Stored rows
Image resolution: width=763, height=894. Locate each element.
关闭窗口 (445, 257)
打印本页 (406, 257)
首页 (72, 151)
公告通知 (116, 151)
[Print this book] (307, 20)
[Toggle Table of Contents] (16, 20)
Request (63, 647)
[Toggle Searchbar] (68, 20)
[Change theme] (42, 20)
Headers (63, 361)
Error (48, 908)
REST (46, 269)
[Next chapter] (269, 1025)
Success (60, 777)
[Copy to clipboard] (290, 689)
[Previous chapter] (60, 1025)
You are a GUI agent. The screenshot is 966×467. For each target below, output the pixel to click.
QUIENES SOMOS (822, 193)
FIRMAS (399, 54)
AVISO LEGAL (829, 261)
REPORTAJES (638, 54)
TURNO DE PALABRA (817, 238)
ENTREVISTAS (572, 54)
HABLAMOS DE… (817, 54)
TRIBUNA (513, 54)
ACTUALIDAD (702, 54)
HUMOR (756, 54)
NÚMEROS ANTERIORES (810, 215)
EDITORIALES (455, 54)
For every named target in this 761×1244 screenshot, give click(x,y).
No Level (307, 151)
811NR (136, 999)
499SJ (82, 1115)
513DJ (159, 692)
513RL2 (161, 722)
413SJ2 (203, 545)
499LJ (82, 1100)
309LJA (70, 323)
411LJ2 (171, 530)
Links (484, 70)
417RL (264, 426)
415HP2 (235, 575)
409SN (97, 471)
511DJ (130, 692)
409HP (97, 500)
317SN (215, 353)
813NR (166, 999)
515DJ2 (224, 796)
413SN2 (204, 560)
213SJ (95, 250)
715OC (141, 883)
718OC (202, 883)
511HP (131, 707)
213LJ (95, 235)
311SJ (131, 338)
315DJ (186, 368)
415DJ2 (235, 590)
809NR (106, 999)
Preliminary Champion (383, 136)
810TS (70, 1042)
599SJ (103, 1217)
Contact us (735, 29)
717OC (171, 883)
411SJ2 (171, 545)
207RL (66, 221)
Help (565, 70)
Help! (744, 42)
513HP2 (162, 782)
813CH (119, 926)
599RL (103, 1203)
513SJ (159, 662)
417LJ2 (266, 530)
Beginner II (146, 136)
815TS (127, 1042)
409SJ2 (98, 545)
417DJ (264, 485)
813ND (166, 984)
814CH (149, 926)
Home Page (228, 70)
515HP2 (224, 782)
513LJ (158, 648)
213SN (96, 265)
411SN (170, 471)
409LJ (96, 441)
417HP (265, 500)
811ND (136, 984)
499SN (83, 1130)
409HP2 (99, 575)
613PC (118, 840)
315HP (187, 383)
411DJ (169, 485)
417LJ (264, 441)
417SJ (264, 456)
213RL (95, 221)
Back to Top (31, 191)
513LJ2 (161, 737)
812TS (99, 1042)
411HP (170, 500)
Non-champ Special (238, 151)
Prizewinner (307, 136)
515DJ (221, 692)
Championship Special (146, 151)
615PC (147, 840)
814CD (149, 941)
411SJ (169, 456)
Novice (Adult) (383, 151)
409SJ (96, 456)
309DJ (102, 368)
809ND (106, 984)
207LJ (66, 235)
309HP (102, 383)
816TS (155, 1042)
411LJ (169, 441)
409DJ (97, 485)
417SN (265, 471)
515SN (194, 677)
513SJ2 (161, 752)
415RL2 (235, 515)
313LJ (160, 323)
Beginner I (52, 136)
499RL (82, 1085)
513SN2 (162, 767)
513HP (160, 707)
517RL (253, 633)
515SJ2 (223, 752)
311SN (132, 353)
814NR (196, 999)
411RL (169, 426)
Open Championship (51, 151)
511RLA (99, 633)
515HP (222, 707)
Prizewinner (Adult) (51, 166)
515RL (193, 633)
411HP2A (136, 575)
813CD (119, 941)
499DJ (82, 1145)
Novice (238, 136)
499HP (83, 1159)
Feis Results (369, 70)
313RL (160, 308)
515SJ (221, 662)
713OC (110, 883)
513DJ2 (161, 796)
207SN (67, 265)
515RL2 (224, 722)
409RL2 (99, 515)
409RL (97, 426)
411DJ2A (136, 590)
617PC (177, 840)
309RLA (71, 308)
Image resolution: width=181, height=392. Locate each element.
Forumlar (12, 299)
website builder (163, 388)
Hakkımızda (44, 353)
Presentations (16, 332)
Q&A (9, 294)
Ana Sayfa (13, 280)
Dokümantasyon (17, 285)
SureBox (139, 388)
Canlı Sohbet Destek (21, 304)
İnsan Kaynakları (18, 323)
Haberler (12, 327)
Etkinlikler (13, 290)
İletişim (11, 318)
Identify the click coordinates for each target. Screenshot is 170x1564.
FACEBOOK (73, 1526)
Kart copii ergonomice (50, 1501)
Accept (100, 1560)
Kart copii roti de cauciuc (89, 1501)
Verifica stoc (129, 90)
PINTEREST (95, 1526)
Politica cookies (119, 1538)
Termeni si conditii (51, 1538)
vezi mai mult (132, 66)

Exercise aim
Rewrite all the records, putting "Screen size" wherever "Image resolution" appears and changing nothing else.

Solution for this task
Screen size: width=763, height=894. Locate each element.
关闭窗口 (445, 257)
打印本页 (406, 257)
首页 (72, 151)
公告通知 (116, 151)
[Print this book] (307, 20)
[Toggle Table of Contents] (16, 20)
Request (63, 647)
[Toggle Searchbar] (68, 20)
[Change theme] (42, 20)
Headers (63, 361)
Error (48, 908)
REST (46, 269)
[Next chapter] (269, 1025)
Success (60, 777)
[Copy to clipboard] (290, 689)
[Previous chapter] (60, 1025)
You are a GUI agent. The screenshot is 966×467. For each target below, output the pixel to click.
QUIENES SOMOS (822, 193)
FIRMAS (399, 54)
AVISO LEGAL (829, 261)
REPORTAJES (638, 54)
TURNO DE PALABRA (817, 238)
ENTREVISTAS (572, 54)
HABLAMOS DE… (817, 54)
TRIBUNA (513, 54)
ACTUALIDAD (702, 54)
HUMOR (756, 54)
NÚMEROS ANTERIORES (810, 215)
EDITORIALES (455, 54)
For every named target in this 761×1244 screenshot, give click(x,y).
No Level (307, 151)
811NR (136, 999)
499SJ (82, 1115)
513DJ (159, 692)
513RL2 (161, 722)
413SJ2 (203, 545)
499LJ (82, 1100)
309LJA (70, 323)
411LJ2 (171, 530)
Links (484, 70)
417RL (264, 426)
415HP2 (235, 575)
409SN (97, 471)
511DJ (130, 692)
409HP (97, 500)
317SN (215, 353)
813NR (166, 999)
515DJ2 (224, 796)
413SN2 (204, 560)
213SJ (95, 250)
715OC (141, 883)
718OC (202, 883)
511HP (131, 707)
213LJ (95, 235)
311SJ (131, 338)
315DJ (186, 368)
415DJ2 (235, 590)
809NR (106, 999)
Preliminary Champion (383, 136)
810TS (70, 1042)
599SJ (103, 1217)
Contact us (735, 29)
717OC (171, 883)
411SJ2 (171, 545)
207RL (66, 221)
Help (565, 70)
Help! (744, 42)
513HP2 (162, 782)
813CH (119, 926)
599RL (103, 1203)
513SJ (159, 662)
417LJ2 (266, 530)
Beginner II (146, 136)
815TS (127, 1042)
409SJ2 (98, 545)
417DJ (264, 485)
813ND (166, 984)
814CH (149, 926)
Home Page (228, 70)
515HP2 (224, 782)
513LJ (158, 648)
213SN (96, 265)
411SN (170, 471)
409LJ (96, 441)
417HP (265, 500)
811ND (136, 984)
499SN (83, 1130)
409HP2 (99, 575)
613PC (118, 840)
315HP (187, 383)
411DJ (169, 485)
417LJ (264, 441)
417SJ (264, 456)
213RL (95, 221)
Back to Top (31, 191)
513LJ2 (161, 737)
812TS (99, 1042)
411HP (170, 500)
Non-champ Special (238, 151)
Prizewinner (307, 136)
515DJ (221, 692)
Championship Special (146, 151)
615PC (147, 840)
814CD (149, 941)
411SJ (169, 456)
Novice (Adult) (383, 151)
409SJ (96, 456)
309DJ (102, 368)
809ND (106, 984)
207LJ (66, 235)
309HP (102, 383)
816TS (155, 1042)
411LJ (169, 441)
409DJ (97, 485)
417SN (265, 471)
515SN (194, 677)
513SJ2 (161, 752)
415RL2 (235, 515)
313LJ (160, 323)
Beginner I (52, 136)
499RL (82, 1085)
513SN2 (162, 767)
513HP (160, 707)
517RL (253, 633)
515SJ2 (223, 752)
311SN (132, 353)
814NR (196, 999)
411RL (169, 426)
Open Championship (51, 151)
511RLA (99, 633)
515HP (222, 707)
Prizewinner (Adult) (51, 166)
515RL (193, 633)
411HP2A (136, 575)
813CD (119, 941)
499DJ (82, 1145)
Novice (238, 136)
499HP (83, 1159)
Feis Results (369, 70)
313RL (160, 308)
515SJ (221, 662)
713OC (110, 883)
513DJ2 (161, 796)
207SN (67, 265)
515RL2 (224, 722)
409RL2 (99, 515)
409RL (97, 426)
411DJ2A (136, 590)
617PC (177, 840)
309RLA (71, 308)
Screen size: width=181, height=392. Locate each element.
Forumlar (12, 299)
website builder (163, 388)
Hakkımızda (44, 353)
Presentations (16, 332)
Q&A (9, 294)
Ana Sayfa (13, 280)
Dokümantasyon (17, 285)
SureBox (139, 388)
Canlı Sohbet Destek (21, 304)
İnsan Kaynakları (18, 323)
Haberler (12, 327)
Etkinlikler (13, 290)
İletişim (11, 318)
Identify the click coordinates for each target. Screenshot is 170x1564.
FACEBOOK (73, 1526)
Kart copii ergonomice (50, 1501)
Accept (100, 1560)
Kart copii roti de cauciuc (89, 1501)
Verifica stoc (129, 90)
PINTEREST (95, 1526)
Politica cookies (119, 1538)
Termeni si conditii (51, 1538)
vezi mai mult (132, 66)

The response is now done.